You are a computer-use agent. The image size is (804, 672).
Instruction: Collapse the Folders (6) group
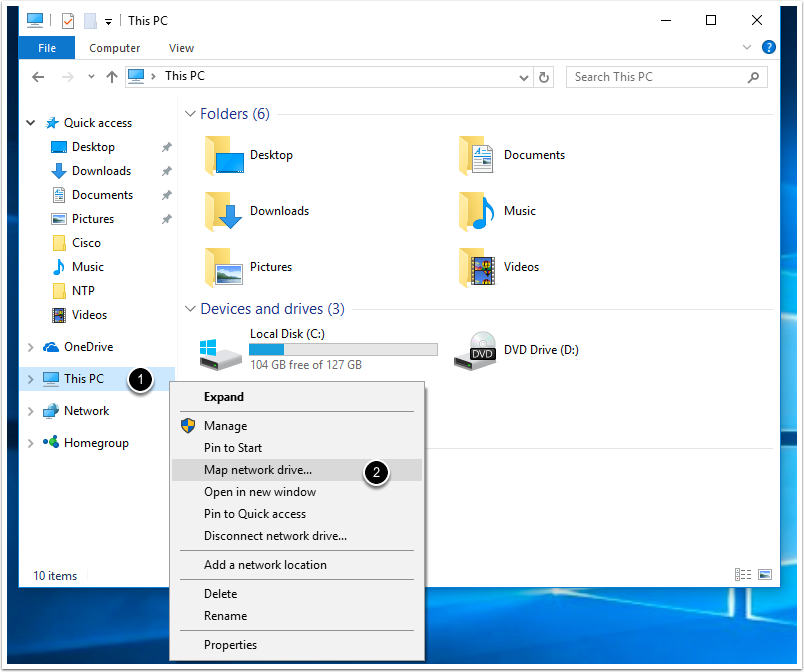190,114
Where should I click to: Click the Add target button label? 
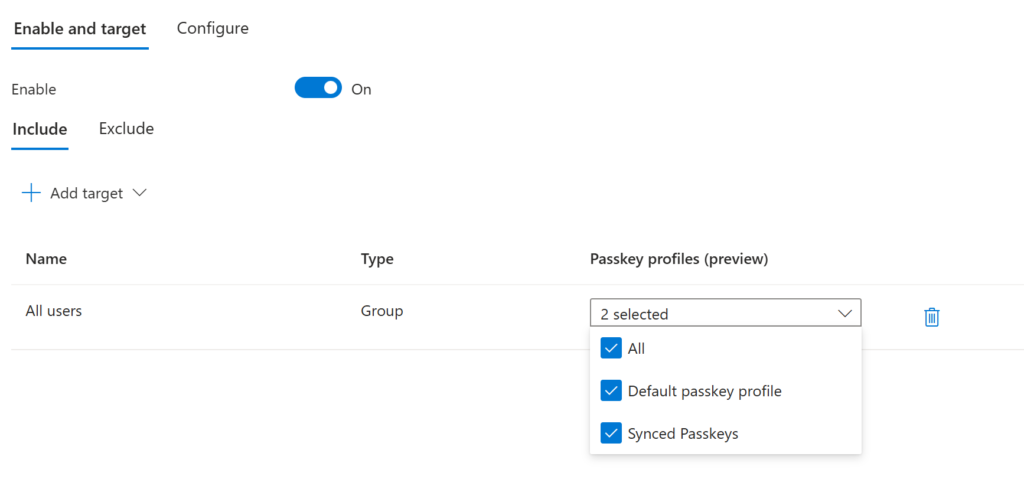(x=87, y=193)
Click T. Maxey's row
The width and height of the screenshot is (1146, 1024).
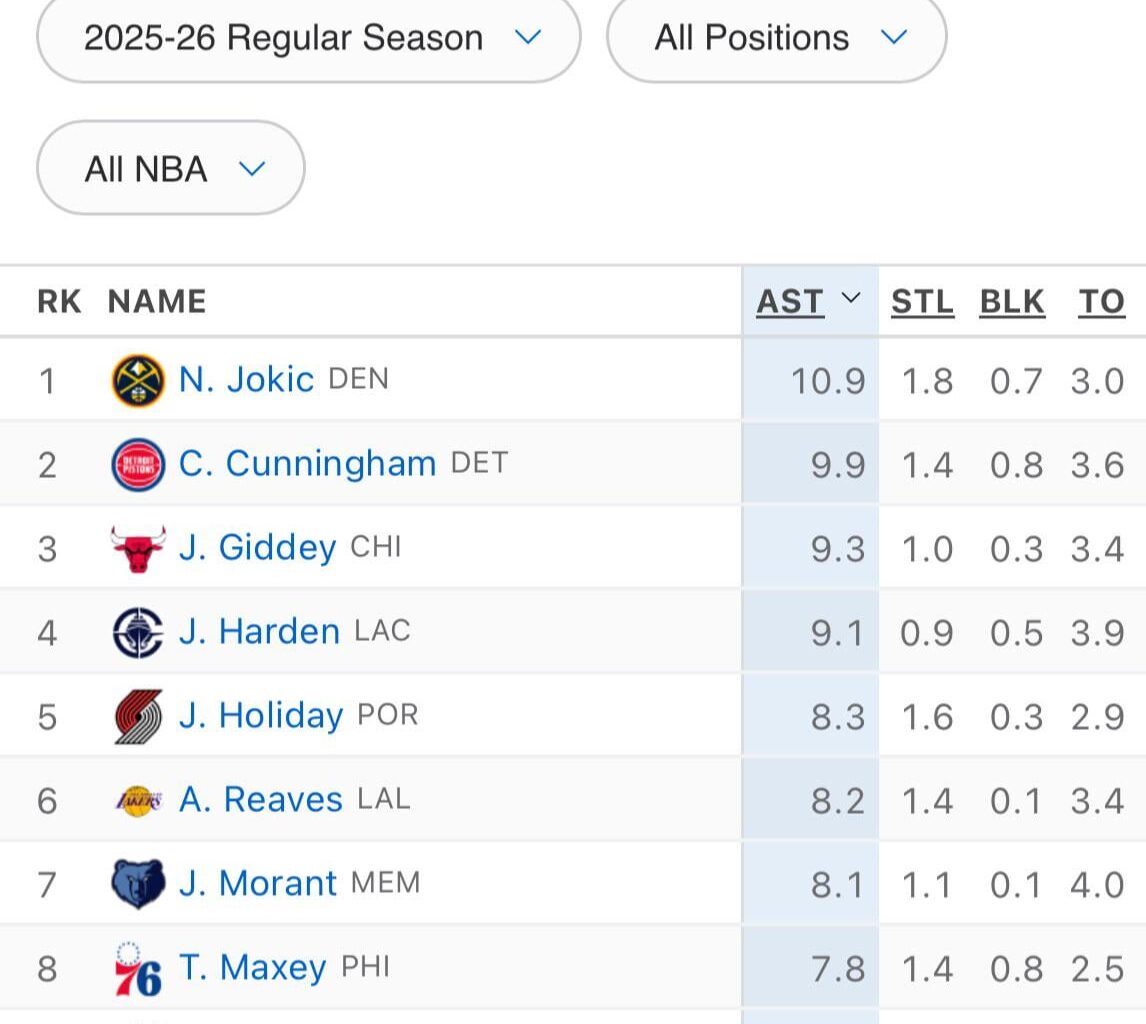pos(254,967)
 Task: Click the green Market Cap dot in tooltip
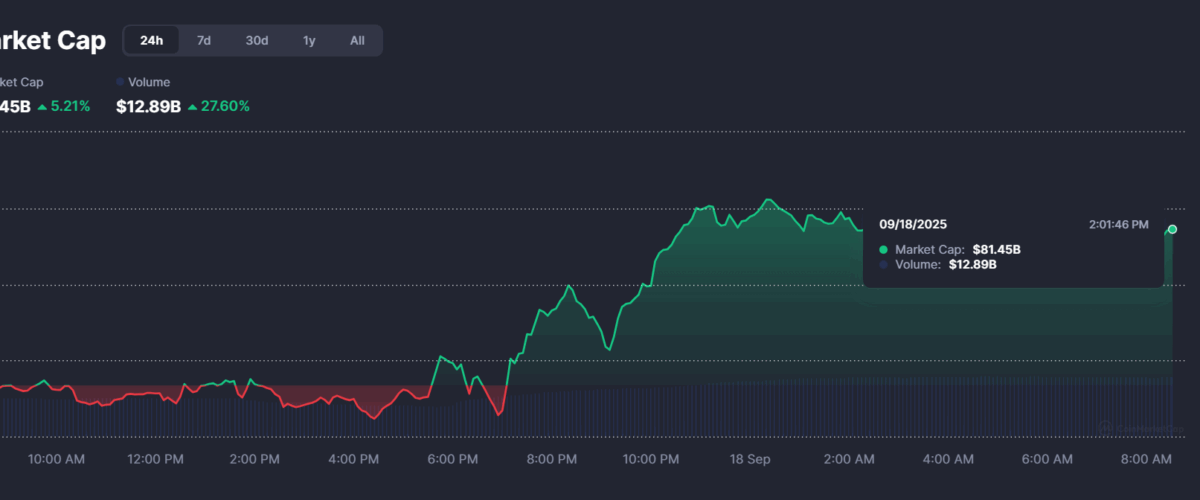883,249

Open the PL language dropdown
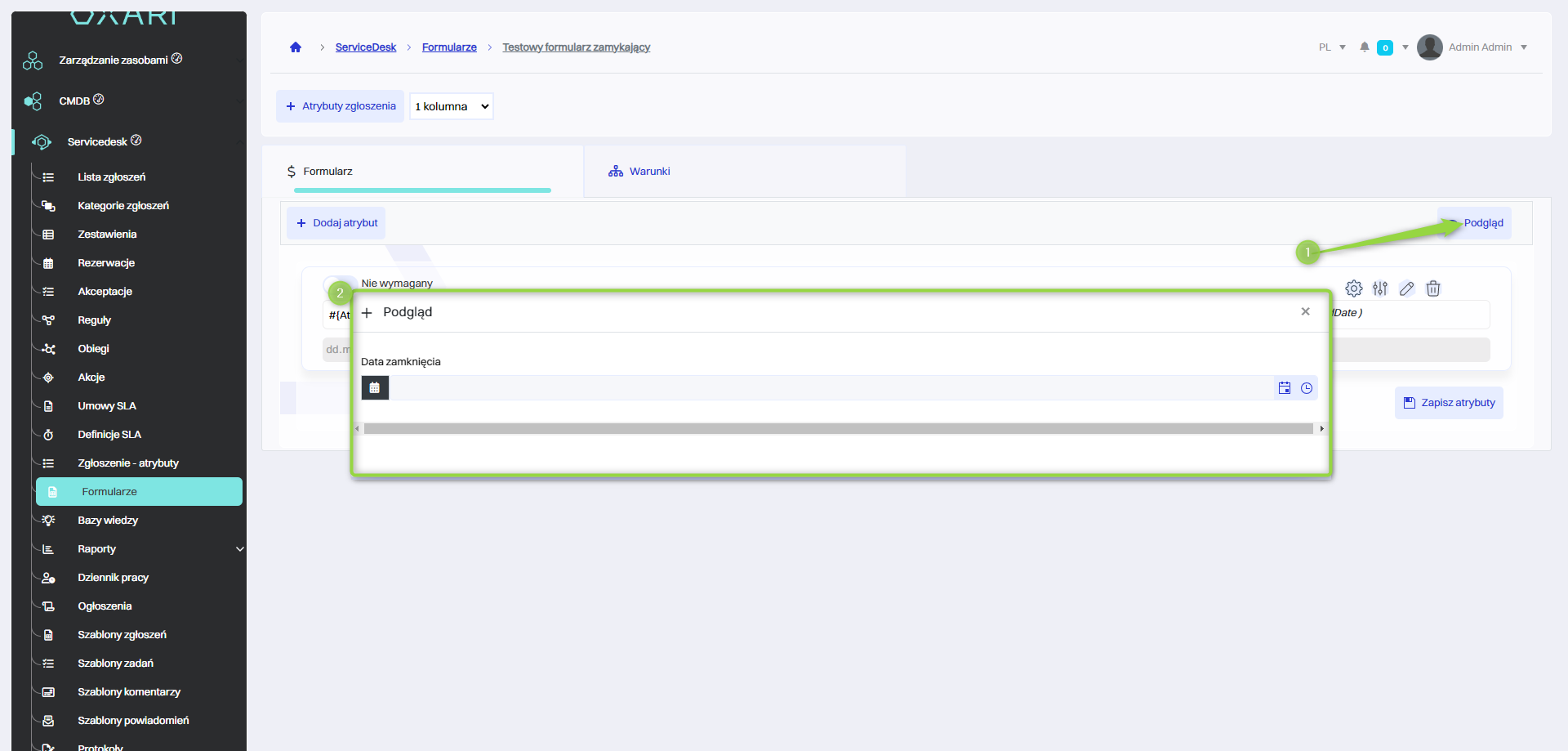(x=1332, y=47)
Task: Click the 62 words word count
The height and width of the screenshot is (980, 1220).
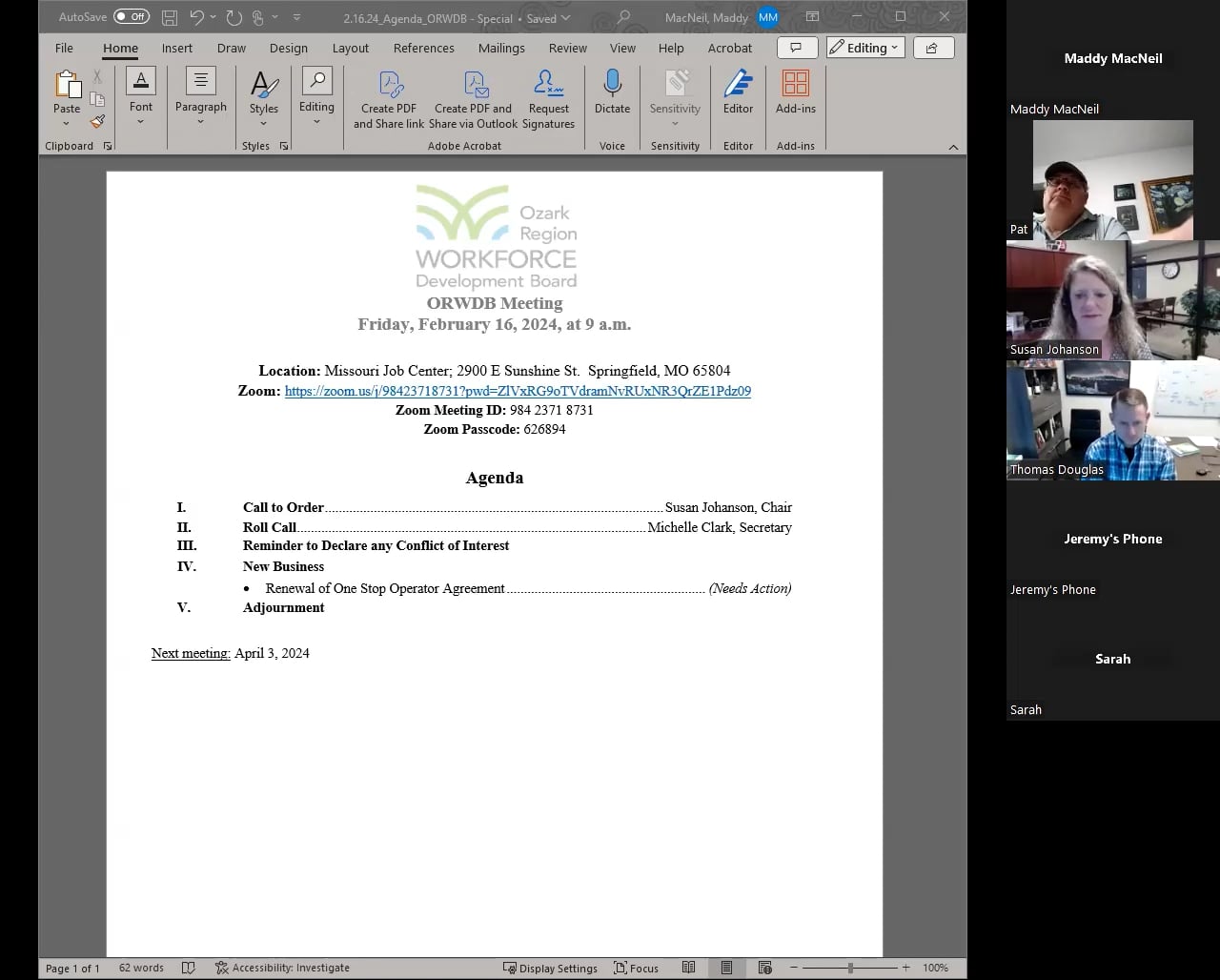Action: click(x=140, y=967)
——
• [ACTION ITEM]: Everything in the preceding material must be transcribed exactly, except the images.

• [ANSWER TO THIS TASK]:
You are a computer-use agent. The image size is (804, 672).
Instruction: Collapse the Folders (6) group
190,114
Where should I click to: Click the Add target button label? 
(x=87, y=193)
Click T. Maxey's row
The width and height of the screenshot is (1146, 1024).
pos(254,967)
 Task: Click the green Market Cap dot in tooltip
883,249

Open the PL language dropdown
(x=1332, y=47)
Task: Click the 62 words word count
The height and width of the screenshot is (980, 1220).
Action: click(x=140, y=967)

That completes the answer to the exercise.